■ DOCUMENT SECTION:
"""
Content - An Apple television would present some cool options for new apps and
games, but the lean back experience would be no different than with a current
TV. People want their Madmen, football, Nascar, Walking Dead, etc. and you
will need to buy that through cable companies (for now). If Apple makes a TV
it will look awesome and have some neat tricks, but it will be a "Dumb Screen"
for whatever comes through the set top box. That seems like a losing solution
for Apple.

I think a more likely scenario is that Apple buys a Cable provider like
Comcast and replaces the horrible set top box with an Apple version. Why?

Apple's huge cash position - Apple has more than $50B in free cash and are
adding ~$10B a quarter. They have made repeated statements about keeping that
money available for one or more major strategic investments. They could
conceivably have enough money to buy Comcast by the end of this year.
"""
■ DATASET:
"""
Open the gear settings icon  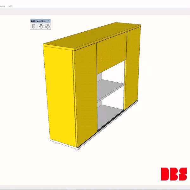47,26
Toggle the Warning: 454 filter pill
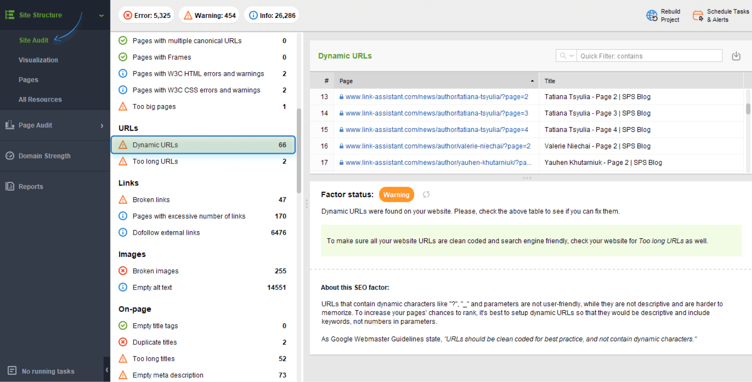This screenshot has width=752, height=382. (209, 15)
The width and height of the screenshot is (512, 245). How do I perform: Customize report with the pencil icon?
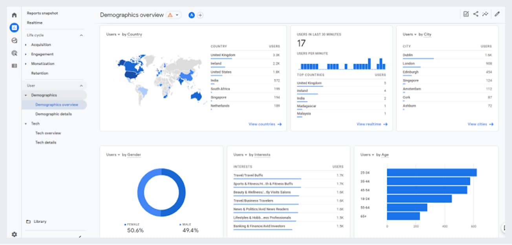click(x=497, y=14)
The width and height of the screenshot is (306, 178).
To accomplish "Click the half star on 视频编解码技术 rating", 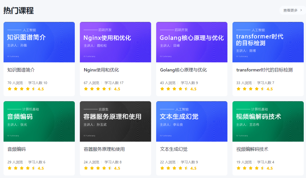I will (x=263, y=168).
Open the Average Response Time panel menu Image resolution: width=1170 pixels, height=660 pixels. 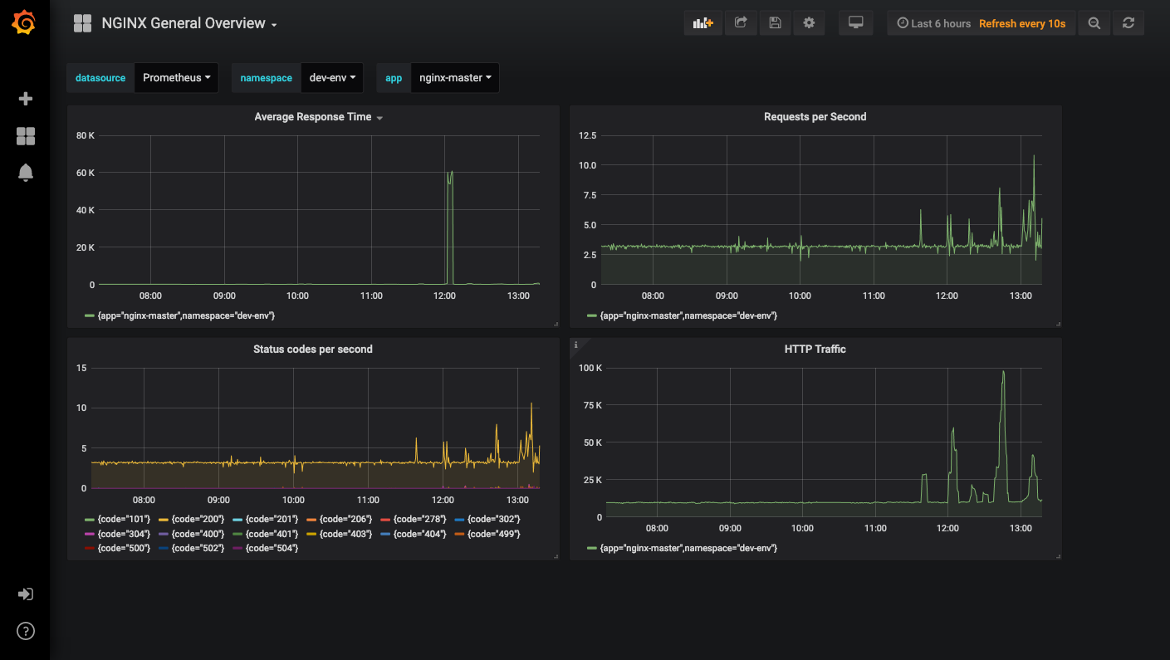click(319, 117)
"""
"""
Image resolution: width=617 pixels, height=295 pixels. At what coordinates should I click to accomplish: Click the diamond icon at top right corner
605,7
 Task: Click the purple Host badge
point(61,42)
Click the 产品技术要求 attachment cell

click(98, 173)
"""
■ WHAT YOU WILL DO:
**1.** In the post on Apple and television, how much free cash does Apple have?
**2.** Continue the post on Apple and television from where it stops.

■ ANSWERS PROVIDED:
**1.** More than $50B.

**2.**
Why this works:

\- Fits their vertically integrated model perfectly. Now Apple will own the
customer experience from end to end.

\- Creates a wedge that will force other carriers to offer an Apple set top
box.

\- Forces all the content providers to play ball with Apple. If Apple owns the
pipes the content co's will lose a lot of negotiating power.

\- It is a great high margin business, well suited to the Tim Cook era where
device innovation might be slower.

\- It is a hedge against Net Neutrality. If the cable co's get their way it
could negatively impact the Apple UX, especially for iPad.

In this scenario Apple can take on a high margin business with a host of
barriers to entry and milk it while they reimagine what the TV experience
should be for the next 20 years. I have no doubt that we will see a beautiful
aluminum TV made by Apple at some point, but if they don't figure out the
infrastructure foundation first it will not work.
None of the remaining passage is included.